EXERCISE AIM
Rewrite the passage of the Sinn Fein policing commentary from "Another surprising poor" to "avaiable for free.", substituting "betting shop" for "bookies".

Policing hole getting deeper?

Brian Feeney believes Sinn Fein is justified in maintaining its arms length policy regarding the police, and hints that the government’s move to put the intelligence operation into the hands of MI5 could put another ‘comprehensive agreement’ on a very long finger.

  • Shore Road Resident

    Another surprising poor effort by Mr Feeney.

    “Joining the Policing Board before the legislation is through Westminster would be like going to the bookies to collect your winnings with your horse in the final furlong of a steeplechase.”

    …or like letting the prisoners out before decommissioning, or like setting up the executive before obtaining a commitment to exclusively peaceful means, or like inviting people onto the Policing Board before they’ve endorsed the police…

    I’m afraid that Mr Feeney put very little thought and no analysis into this article. It might as well have been faxed over from the Sinn Fein press office. Frankly, he isn’t earning his keep as a commentator with this sort of stuff. The party line is already avaiable for free.

DATASET SECTION
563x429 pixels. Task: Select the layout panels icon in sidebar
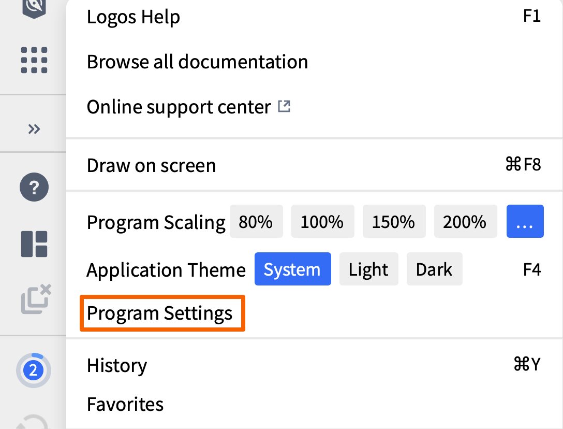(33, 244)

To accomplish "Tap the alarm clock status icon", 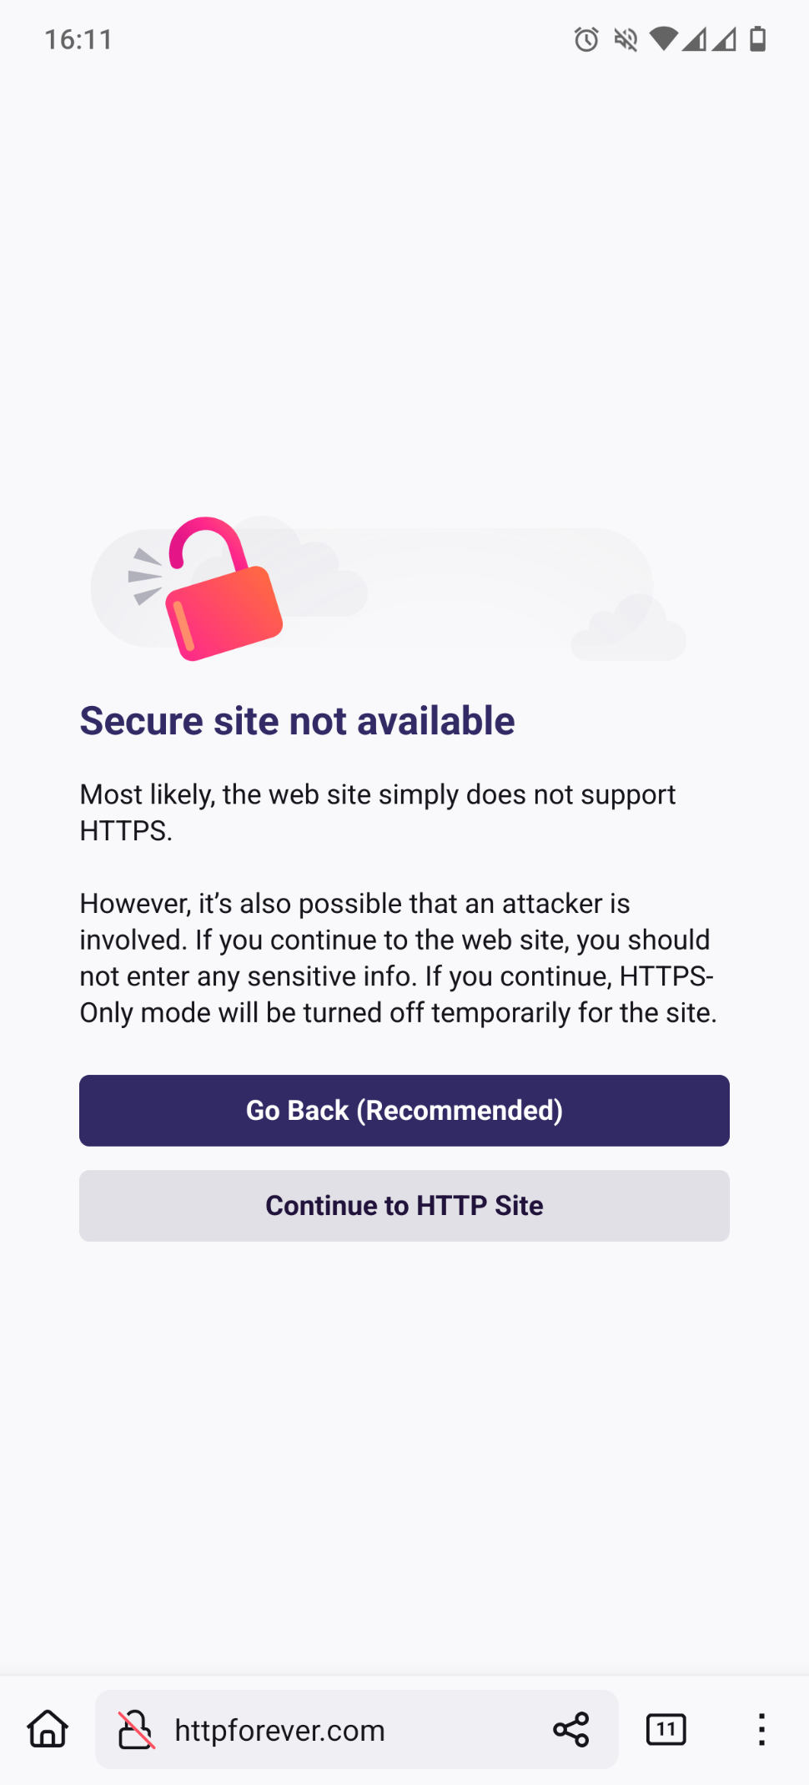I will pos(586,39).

TASK RESPONSE
Another surprising poor effort by Mr Feeney.

    “Joining the Policing Board before the legislation is through Westminster would be like going to the betting shop to collect your winnings with your horse in the final furlong of a steeplechase.”

    …or like letting the prisoners out before decommissioning, or like setting up the executive before obtaining a commitment to exclusively peaceful means, or like inviting people onto the Policing Board before they’ve endorsed the police…

    I’m afraid that Mr Feeney put very little thought and no analysis into this article. It might as well have been faxed over from the Sinn Fein press office. Frankly, he isn’t earning his keep as a commentator with this sort of stuff. The party line is already avaiable for free.